Las recientes declaraciones del actual alcalde de León marcan un antes y un después en los avatares de esta tierra irredenta ensuciada por almas sin escrúpulos que se han servido de su patria para su medra personal con el más absoluto desprecio por su historia, su idiosincrasia, su futuro y lo que es peor, por su gente y su prosperidad.
Vayan por delante las reticencias todas que la prudencia impone ante las palabras de un político que muchas veces se consumen y se difuminan sin dejar algo tangible detrás. Sin embargo nunca se escuchó de labios de un alcalde de León una decidida proclama por las mismas tesis por la que muchos venimos suspirando desde hace décadas. Alcaldes nacidos en León y algún otro advenedizo, mantuvieron la opción de un “León sólo” mientras les fue útil, mientras no ocuparon el solio municipal, sin que falten los que nunca lo defendieron, ni antes, ni durante, ni después de su mandato.
Nos llevan nuestros políticos contando la milonga de que los leoneses somos una pandilla de inútiles, incapaces de valernos por nosotros mismos, por nuestros recursos o nuestra valía. Olvidan que fuimos un país, un estado, una nación, un ente en la que la mayoría de nuestros prebostes se complacen en seguir obstaculizando y contribuyendo con ello, y de que manera, a que cada día seamos menos y estemos en peores condiciones para afrontar este reto singular.
Políticos de fidelidad canina, estómagos agradecidos, han salido como una jauría enfurecida a denostar y desautorizar las palabras de José Antonio Diez. Es curioso escuchar cómo se les llena la boca elogiando a León en ocasiones de lustre y boato que rematan en opíparos banquetes para, a continuación, plegar velas y volver a demostrar, con servil reiteración, la inquebrantable lealtad a sus respectivas formaciones – y su bolsillo – mientras lamen la mano de su amo. ¿Cabe más miseria, más indignidad, que revolverte contra tus paisanos?
Si lo que refiere la prensa es cierto, fácil es interpretar la línea de cada partido al respecto. El PSOE, en vergonzoso papelón, repudia a un militante por boca de próximos y lejanos, léase leoneses y burgaleses, despistando el tema con veladas insinuaciones de culpabilidad al PP ¡Abruma tanto compañerismo y más de un siglo de honradez! ¿Con quién? Con León no.
El PP ya debió olvidar como alcaldables en ciernes eran aguerridos paladines de León que al llegar a la casa consistorial, como Pedro, el discípulo amado, negaron conocer los anhelos de sus compatriotas, sin que le falten acólitos que quieran amordazar la voz de los que sienten a León en lo más íntimo de sus entrañas.
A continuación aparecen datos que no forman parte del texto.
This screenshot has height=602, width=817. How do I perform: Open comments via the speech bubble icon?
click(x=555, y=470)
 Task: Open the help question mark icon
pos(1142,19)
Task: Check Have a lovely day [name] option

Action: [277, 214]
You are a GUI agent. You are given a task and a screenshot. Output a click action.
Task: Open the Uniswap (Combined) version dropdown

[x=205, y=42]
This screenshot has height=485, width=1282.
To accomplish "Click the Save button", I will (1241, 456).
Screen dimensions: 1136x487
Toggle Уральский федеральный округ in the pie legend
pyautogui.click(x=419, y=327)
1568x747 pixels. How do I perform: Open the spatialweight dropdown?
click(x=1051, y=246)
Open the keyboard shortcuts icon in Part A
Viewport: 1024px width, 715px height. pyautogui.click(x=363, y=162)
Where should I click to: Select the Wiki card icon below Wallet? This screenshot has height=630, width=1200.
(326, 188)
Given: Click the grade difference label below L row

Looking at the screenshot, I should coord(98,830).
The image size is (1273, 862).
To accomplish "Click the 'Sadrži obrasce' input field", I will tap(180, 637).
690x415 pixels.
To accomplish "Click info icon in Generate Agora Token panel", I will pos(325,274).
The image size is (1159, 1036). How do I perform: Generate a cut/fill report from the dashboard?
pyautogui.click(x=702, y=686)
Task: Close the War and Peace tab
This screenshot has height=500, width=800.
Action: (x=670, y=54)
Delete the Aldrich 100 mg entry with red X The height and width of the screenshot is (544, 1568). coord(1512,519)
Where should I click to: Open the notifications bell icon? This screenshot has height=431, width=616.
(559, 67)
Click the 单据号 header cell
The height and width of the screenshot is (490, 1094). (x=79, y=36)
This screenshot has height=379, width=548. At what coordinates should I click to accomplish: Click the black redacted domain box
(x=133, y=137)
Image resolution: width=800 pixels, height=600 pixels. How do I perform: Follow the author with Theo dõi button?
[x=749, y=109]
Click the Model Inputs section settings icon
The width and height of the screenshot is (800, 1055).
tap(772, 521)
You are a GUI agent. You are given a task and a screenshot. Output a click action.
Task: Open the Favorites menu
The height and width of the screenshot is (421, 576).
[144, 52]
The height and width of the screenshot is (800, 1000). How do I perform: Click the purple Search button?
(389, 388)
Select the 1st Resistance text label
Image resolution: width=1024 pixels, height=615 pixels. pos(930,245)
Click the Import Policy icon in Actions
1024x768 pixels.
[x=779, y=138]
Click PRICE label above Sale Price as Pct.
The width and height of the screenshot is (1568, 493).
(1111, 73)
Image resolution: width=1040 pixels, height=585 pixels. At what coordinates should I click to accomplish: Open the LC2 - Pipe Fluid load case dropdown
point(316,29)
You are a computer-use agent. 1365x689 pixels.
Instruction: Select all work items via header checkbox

Incluso se descuelgan con un canto encendido a León que se queda en humo y emborronando, en reciprocidad con el PSOE, la situación. Tampoco el alcalde de Salamanca se siente concernido. ¡Dios se lo pague!
Podemos, con el clamor de Cataluña se ve impedido para percibirnos “anhelos o deseos” de tener entidad propia. Quizá es que como Pablo de Tarso, no han caído aún del caballo e incluso dejan entrever una insidia alegando un idílico romance del alcalde con una UPL en horas muy bajas. Su alcalde asociado en Zamora, al igual que el salmantino, repudian la idea de un León independiente. ¡Como sea ese el progreso que dicen que van a traer a todo el país…Bufffffff!
Ciudadanos y UPL son la voz que clama en el desierto, es decir, irrelevantes, si bien UPL bien haría en echar una mano decidida al actual alcalde porque de lo contrario pueden entonar el canto del cisne. Es la primera ocasión en que León no aparece en los medios de comunicación como pelotudo y huevón y tal vez este tren no vuelva a pasar por delante de nosotros. Somos muchos los que no quisiéramos perderlo y ya estamos jugando en tiempo de descuento.